M.A.T: What is it and how does it work?
M.A.T stands for medication assisted treatment and is prescribed for patients suffering from addiction most frequently for opiate dependence but sometimes for alcohol cravings as well. Buprenorphine, methadone, and naltrexone are examples of common medications used in this type of treatment for addiction.
M.A.T is commonly utilized in the following ways:
- Replacement therapy – a method where the opiate/opioid of the addicts choice is replaced with a prescribed alternative that is also the same or similar type of drug.
- Medical Detox – a method where an addict in withdrawal under medical supervision is administered a dose of a medication that is lowered often called a “Taper” and it usually occurs over a period of time between 7-14 days.
- Antagonist treatment – a method where an antagonist medication such as Antabuse or naltrexone is prescribed in order to block the effects of a substance or make it less desirable to the user. This method is sometimes combined with replacement therapy medications like Buprenorphine. The name brand Suboxone
®is buprenorphine combined to the opioid antagonist drug Naloxone. This medication is designed to prevent the use of additional opioid/opiate medication while also replacing the substance to curb cravings and relieve detox or “Dope sickness”.
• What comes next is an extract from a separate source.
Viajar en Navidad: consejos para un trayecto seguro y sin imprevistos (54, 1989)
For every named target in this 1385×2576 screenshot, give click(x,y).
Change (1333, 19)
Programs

What is Twelve Step Recovery?
Twelve Step Recovery is the most common type of abstinence based recovery. The programs are based on behavior modification using twelve steps to accomplish it. Alcoholics Anonymous and Narcotics Anonymous are twelve step programs. The Twelve Steps originated in 1935 with the founding of Alcoholics Anonymous by Bill Wilson and Dr. Robert Smith. The programs believe addiction is incurable, and abstinence is required for treatment.
Core components of Twelve Step Programs:
- Spirituality and God
- Fellowship (often takes place at recovery clubs before and after meetings)
- Personal reflection
- Service (volunteer work provided to other members, meeting places or addicts in need)
- Free of charge
The Truth About Effectiveness of Methods
It is my experience that Replacement Therapy does not work, Medical Detox sometimes works, and Antagonist Treatment can be effective but has major draw backs. I have been in recovery for 9 years and I have watched many people attempt to use Replacement Therapy or a combination and I have meet less than 5 people who did not return to there drug of choice after an extended period of time.
Tyson Carpenter, who has been sober for 3 years and a long term member of the E-Z Duz It Recovery Center in Louisville, KY Says “I’ve been on Methadone, Suboxone
® and even Kratom. None of it ever worked for me. At first things would be good I could hold a job and function externally, but I wasn’t ever actually happy and eventually returned to my drug of choice”. Medical detox is sometimes an applicable solution but isn’t always easier and might prolong the inevitable according to Dr. Evan Massey a retired physician who has had struggles with addiction. “On the matter of Medical Detox with M.A.T its a question of how you want the pain of withdrawal. Do you want lots of pain over a short time? Or less pain over a longer time?”
Why have I been told that M.A.T is more successful than the alternatives ?
The problem is biased metrics and difficulty measuring the success of twelve step programs because they are anonymous and data is self reported. According to samhsa.gov the goal of M.A.T is full recovery, however they use the following metrics to define it:
- Improve patient survival.
- Increase retention in treatment.
- Decrease illicit opiate use and other criminal activity among people with substance use disorders.
- Increase patients ability to gain and maintain employment.
- Improve birth outcomes among women who have substance use disorders and are pregnant.
Being alive, employed and not in prison are not enough! The metrics used to define successful recovery set the bar extremely low compared to what can actually be obtained when working a twelve step program. While the claims of twelve step program members may not be able to verified there is a reason programs like A.A have such a large membership. AA.org estimates membership at 1,967,613 in 2021. Something has to be working right? Personally being happy is a huge forgotten metric that is not measurable and twelve step programs make that a top priority.
Not all recovery is created equal. Is M.A.T effective? I guess it depends on what your looking for. If you seek a fulfilled life without the desire to use a substance my experience and many others indicates that you can obtain that in a Twelve Step program and there are many treatment centers that recognize there methods and use them successfully every day.